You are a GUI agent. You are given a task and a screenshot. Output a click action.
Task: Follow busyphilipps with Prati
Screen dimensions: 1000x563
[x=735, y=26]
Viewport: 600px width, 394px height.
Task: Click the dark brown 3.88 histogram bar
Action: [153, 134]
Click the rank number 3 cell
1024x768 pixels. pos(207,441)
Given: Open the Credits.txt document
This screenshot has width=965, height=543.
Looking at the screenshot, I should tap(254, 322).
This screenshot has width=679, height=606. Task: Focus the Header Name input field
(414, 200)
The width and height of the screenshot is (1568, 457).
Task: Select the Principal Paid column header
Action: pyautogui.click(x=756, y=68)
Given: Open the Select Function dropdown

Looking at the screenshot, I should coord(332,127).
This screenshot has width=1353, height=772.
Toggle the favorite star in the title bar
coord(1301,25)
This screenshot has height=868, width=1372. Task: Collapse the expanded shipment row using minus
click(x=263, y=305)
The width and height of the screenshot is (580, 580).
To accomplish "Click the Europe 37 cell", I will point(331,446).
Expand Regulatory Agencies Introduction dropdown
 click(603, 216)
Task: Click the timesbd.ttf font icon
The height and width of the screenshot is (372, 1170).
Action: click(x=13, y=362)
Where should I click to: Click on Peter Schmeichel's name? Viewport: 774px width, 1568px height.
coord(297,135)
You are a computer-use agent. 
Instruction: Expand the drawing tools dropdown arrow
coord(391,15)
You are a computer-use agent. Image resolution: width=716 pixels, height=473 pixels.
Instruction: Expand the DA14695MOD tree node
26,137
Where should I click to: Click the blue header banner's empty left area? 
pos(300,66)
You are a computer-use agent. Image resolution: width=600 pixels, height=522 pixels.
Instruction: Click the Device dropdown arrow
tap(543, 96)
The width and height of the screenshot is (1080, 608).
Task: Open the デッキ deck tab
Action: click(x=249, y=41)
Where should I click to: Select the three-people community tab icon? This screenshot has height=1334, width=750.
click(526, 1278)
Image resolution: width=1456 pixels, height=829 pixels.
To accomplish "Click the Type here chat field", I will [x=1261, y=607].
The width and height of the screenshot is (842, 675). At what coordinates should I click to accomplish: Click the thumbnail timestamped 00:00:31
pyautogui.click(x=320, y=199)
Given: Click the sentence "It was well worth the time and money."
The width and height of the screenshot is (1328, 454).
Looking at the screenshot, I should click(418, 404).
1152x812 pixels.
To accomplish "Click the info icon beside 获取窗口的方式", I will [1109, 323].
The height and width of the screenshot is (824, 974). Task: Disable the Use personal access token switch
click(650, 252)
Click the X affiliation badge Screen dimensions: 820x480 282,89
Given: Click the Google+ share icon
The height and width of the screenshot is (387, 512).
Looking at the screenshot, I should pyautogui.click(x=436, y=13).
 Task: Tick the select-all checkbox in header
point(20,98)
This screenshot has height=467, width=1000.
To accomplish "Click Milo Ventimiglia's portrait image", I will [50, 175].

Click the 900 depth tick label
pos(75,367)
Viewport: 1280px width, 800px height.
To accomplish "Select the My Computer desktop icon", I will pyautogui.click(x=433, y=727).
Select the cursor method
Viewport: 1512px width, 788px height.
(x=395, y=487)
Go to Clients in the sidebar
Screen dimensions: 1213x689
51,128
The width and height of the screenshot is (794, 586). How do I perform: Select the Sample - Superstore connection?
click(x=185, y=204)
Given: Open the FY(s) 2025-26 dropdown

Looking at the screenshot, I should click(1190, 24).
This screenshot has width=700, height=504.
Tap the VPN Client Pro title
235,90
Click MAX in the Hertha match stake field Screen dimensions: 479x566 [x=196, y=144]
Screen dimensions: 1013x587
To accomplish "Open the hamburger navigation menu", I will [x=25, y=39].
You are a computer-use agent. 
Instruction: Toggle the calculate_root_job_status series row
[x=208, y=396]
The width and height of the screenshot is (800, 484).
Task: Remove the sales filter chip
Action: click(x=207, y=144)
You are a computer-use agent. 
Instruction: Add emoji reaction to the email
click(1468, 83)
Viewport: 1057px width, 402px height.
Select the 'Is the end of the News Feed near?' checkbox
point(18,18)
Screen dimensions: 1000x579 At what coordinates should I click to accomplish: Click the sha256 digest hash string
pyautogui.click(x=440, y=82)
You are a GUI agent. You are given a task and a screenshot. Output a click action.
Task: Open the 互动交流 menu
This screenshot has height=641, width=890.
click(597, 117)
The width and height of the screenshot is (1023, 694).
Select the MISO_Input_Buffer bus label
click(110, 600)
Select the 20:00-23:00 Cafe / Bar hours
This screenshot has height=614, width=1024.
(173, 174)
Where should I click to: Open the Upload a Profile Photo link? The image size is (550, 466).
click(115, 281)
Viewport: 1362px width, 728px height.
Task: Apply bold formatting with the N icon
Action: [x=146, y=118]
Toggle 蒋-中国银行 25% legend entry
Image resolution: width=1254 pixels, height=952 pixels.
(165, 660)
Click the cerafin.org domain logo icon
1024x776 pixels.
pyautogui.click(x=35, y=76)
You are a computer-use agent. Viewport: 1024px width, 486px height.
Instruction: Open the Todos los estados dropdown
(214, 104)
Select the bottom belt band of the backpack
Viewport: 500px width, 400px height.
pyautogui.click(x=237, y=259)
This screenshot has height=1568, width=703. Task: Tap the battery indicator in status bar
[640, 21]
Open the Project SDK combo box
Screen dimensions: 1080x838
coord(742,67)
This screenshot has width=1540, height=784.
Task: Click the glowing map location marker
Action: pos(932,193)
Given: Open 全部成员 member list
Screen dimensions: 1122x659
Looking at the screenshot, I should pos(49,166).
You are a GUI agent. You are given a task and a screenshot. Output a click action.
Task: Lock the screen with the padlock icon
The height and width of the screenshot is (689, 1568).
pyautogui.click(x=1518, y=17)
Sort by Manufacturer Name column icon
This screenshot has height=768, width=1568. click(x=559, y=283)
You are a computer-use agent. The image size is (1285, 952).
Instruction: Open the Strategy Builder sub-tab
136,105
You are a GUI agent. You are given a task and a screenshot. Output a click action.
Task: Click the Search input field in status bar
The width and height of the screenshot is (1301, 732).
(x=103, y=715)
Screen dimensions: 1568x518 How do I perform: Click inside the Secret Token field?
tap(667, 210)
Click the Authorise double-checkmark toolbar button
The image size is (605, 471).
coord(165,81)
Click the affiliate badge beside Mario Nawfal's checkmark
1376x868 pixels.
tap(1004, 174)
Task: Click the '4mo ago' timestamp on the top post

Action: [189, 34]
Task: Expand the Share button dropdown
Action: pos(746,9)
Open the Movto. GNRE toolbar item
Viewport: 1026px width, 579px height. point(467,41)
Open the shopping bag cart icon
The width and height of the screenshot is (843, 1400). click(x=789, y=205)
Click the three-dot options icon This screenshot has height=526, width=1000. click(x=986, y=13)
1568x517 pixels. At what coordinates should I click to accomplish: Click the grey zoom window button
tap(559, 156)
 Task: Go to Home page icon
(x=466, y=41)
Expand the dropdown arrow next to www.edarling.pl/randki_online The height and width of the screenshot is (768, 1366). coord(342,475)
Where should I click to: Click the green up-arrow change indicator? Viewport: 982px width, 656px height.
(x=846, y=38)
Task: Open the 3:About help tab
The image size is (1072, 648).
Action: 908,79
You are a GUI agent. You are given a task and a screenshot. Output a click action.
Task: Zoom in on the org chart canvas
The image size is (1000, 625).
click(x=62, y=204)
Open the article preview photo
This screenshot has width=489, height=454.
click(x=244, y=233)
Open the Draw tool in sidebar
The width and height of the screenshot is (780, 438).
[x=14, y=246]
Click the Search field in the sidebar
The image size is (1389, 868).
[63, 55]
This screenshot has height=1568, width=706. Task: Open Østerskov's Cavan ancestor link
════════════════
→ TASK DIRECTIONS
How many lines in these entries contain the string "Search"? State the number and nothing more.

→ WRITTEN ANSWER
2